Copy the records between the lines holding "You are a computer-use agent. Image resolution: width=1024" and "Action: [x=818, y=421]", inclusive, swapping "Domains" for "Settings" and leaving everything else unchanged.

(begin)

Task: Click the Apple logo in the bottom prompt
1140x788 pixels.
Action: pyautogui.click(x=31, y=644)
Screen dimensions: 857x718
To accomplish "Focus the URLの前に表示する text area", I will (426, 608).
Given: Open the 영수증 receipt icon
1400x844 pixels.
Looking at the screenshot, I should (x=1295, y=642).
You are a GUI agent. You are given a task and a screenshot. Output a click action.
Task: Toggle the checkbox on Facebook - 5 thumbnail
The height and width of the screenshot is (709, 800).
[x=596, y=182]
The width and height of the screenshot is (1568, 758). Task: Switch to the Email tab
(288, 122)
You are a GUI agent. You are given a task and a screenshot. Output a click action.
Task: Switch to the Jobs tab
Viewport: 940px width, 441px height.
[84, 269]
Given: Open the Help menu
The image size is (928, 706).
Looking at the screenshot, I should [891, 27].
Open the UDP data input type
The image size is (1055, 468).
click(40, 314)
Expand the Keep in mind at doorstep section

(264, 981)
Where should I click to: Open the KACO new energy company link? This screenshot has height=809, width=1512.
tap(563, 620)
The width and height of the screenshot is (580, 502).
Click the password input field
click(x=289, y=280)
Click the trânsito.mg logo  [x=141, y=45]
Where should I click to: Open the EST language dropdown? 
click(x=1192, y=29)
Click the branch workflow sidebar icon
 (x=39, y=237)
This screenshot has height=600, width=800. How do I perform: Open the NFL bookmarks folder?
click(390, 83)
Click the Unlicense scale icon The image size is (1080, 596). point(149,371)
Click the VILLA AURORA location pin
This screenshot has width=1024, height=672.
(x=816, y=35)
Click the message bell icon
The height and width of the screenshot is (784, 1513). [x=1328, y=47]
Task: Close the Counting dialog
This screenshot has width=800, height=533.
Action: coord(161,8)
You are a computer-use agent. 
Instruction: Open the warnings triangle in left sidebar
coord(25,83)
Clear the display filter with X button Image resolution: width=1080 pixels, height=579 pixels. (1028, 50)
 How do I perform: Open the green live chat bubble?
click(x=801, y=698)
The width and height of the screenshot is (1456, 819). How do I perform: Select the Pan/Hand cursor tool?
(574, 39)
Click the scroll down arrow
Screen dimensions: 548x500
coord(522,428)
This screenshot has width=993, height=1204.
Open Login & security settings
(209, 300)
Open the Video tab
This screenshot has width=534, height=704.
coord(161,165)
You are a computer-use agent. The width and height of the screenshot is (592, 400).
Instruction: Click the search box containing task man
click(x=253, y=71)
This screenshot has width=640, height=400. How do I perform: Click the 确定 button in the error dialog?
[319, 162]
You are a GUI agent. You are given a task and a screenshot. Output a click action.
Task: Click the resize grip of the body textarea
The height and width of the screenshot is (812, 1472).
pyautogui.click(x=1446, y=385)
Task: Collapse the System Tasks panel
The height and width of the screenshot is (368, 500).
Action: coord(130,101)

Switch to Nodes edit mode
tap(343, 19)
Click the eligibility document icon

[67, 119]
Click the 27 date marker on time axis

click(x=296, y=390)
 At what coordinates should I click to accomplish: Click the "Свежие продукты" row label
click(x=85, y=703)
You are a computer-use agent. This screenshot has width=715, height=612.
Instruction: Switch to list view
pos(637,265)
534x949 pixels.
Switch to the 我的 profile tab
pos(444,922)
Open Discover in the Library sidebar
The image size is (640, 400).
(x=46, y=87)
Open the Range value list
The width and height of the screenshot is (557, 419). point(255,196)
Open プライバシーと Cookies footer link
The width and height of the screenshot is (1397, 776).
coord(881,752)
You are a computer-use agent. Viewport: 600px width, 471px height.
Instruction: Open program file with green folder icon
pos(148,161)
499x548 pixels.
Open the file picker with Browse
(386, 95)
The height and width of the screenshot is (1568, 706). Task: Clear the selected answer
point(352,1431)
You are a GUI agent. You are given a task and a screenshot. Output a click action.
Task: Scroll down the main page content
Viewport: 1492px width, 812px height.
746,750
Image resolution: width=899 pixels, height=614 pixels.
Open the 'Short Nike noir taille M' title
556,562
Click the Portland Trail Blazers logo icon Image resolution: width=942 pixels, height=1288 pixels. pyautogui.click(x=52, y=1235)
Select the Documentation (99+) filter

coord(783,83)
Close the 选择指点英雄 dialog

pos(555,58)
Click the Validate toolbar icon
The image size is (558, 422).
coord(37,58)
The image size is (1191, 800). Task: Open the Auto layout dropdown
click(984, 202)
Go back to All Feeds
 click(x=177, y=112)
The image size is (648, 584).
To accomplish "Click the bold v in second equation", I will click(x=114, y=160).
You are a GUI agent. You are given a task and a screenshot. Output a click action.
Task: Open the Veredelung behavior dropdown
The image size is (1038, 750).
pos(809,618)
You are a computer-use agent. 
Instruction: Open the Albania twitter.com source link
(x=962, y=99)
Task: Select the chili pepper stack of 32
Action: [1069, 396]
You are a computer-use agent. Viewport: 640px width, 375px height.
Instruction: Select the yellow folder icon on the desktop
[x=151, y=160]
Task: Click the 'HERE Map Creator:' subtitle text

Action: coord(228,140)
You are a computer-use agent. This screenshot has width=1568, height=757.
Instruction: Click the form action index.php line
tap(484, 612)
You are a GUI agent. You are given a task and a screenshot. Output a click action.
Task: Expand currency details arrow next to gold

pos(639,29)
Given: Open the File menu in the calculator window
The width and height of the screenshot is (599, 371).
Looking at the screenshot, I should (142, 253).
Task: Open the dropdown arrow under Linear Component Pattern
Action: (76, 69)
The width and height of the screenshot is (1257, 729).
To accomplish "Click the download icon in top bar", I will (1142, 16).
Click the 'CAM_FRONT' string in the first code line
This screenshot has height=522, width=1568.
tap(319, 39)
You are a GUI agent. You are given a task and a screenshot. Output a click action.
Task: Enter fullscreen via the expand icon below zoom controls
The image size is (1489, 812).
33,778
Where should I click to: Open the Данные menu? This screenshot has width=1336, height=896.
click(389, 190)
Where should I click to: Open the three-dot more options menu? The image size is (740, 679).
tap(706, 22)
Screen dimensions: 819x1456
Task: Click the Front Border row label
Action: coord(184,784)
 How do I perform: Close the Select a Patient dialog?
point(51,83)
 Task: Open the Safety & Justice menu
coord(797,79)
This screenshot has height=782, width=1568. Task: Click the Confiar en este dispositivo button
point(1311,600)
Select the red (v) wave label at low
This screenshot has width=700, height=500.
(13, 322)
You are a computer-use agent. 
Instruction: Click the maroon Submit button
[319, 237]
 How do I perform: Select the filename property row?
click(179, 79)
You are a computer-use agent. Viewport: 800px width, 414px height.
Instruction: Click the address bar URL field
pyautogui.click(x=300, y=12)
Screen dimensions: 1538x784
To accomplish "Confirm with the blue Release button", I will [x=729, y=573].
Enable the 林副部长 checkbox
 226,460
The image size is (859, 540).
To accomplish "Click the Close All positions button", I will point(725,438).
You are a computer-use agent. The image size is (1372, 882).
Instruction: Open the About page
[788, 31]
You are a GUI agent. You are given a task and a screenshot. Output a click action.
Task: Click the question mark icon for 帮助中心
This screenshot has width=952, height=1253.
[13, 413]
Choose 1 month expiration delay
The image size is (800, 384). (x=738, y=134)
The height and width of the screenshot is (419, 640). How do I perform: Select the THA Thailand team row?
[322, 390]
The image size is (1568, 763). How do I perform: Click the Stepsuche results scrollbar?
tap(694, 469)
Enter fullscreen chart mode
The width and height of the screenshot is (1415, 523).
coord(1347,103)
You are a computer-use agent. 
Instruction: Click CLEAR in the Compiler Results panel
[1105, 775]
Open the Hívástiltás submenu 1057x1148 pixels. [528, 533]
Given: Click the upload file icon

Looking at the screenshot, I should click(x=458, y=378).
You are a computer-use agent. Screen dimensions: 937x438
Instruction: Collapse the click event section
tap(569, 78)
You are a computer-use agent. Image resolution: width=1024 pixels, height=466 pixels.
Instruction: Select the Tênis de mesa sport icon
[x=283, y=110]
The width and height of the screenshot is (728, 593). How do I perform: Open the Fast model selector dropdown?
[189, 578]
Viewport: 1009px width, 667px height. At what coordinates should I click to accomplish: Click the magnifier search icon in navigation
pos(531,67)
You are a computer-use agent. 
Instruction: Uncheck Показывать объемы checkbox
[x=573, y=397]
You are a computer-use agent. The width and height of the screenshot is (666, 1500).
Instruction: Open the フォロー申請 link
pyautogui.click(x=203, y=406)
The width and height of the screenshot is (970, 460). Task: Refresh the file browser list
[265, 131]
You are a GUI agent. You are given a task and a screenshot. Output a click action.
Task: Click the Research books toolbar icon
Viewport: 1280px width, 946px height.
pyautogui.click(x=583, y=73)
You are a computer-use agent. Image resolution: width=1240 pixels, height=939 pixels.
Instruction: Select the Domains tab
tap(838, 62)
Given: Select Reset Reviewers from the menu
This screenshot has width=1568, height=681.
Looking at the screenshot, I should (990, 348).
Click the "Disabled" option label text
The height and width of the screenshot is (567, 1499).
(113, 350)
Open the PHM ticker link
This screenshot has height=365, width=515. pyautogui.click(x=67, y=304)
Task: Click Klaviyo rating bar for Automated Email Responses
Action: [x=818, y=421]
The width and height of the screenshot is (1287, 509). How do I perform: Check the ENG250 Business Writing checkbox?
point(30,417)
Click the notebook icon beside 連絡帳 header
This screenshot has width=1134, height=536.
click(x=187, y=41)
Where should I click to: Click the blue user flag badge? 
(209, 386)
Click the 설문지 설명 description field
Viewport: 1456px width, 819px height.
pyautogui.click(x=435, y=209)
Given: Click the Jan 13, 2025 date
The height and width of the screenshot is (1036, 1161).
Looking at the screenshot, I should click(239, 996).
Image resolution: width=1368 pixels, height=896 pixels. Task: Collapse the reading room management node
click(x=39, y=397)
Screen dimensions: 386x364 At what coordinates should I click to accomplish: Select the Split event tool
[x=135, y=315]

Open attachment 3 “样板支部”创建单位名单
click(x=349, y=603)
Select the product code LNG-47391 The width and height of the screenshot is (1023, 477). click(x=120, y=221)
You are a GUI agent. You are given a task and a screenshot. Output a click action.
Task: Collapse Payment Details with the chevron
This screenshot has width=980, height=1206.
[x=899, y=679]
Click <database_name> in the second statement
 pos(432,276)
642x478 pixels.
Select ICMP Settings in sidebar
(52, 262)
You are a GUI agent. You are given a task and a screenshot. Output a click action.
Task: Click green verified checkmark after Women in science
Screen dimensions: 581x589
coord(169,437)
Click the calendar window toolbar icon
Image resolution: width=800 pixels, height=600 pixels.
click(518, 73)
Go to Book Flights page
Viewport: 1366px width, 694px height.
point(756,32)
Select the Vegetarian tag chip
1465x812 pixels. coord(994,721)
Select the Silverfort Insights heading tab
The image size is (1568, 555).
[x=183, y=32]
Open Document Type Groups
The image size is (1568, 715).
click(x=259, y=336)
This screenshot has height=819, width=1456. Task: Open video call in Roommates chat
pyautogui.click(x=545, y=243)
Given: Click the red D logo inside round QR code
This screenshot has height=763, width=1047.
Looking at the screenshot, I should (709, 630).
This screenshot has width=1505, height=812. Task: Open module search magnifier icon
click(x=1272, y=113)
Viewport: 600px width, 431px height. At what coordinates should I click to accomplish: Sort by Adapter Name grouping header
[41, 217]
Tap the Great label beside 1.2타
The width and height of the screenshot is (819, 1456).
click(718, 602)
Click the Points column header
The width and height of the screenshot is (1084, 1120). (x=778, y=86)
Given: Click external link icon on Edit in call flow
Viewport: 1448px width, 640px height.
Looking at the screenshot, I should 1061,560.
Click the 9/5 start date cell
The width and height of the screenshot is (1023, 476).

(end)

Response to this exercise
You are a computer-use agent. Image resolution: width=1024 pixels, height=466 pixels.
Instruction: Select the Tênis de mesa sport icon
[x=283, y=110]
The width and height of the screenshot is (728, 593). How do I perform: Open the Fast model selector dropdown?
[189, 578]
Viewport: 1009px width, 667px height. At what coordinates should I click to accomplish: Click the magnifier search icon in navigation
pos(531,67)
You are a computer-use agent. 
Instruction: Uncheck Показывать объемы checkbox
[x=573, y=397]
You are a computer-use agent. The width and height of the screenshot is (666, 1500).
Instruction: Open the フォロー申請 link
pyautogui.click(x=203, y=406)
The width and height of the screenshot is (970, 460). Task: Refresh the file browser list
[265, 131]
You are a GUI agent. You are given a task and a screenshot. Output a click action.
Task: Click the Research books toolbar icon
Viewport: 1280px width, 946px height.
pyautogui.click(x=583, y=73)
You are a computer-use agent. Image resolution: width=1240 pixels, height=939 pixels.
Instruction: Select the Settings tab
tap(838, 62)
Given: Select Reset Reviewers from the menu
This screenshot has width=1568, height=681.
Looking at the screenshot, I should (990, 348).
Click the "Disabled" option label text
The height and width of the screenshot is (567, 1499).
(113, 350)
Open the PHM ticker link
This screenshot has height=365, width=515. pyautogui.click(x=67, y=304)
Task: Click Klaviyo rating bar for Automated Email Responses
Action: [x=818, y=421]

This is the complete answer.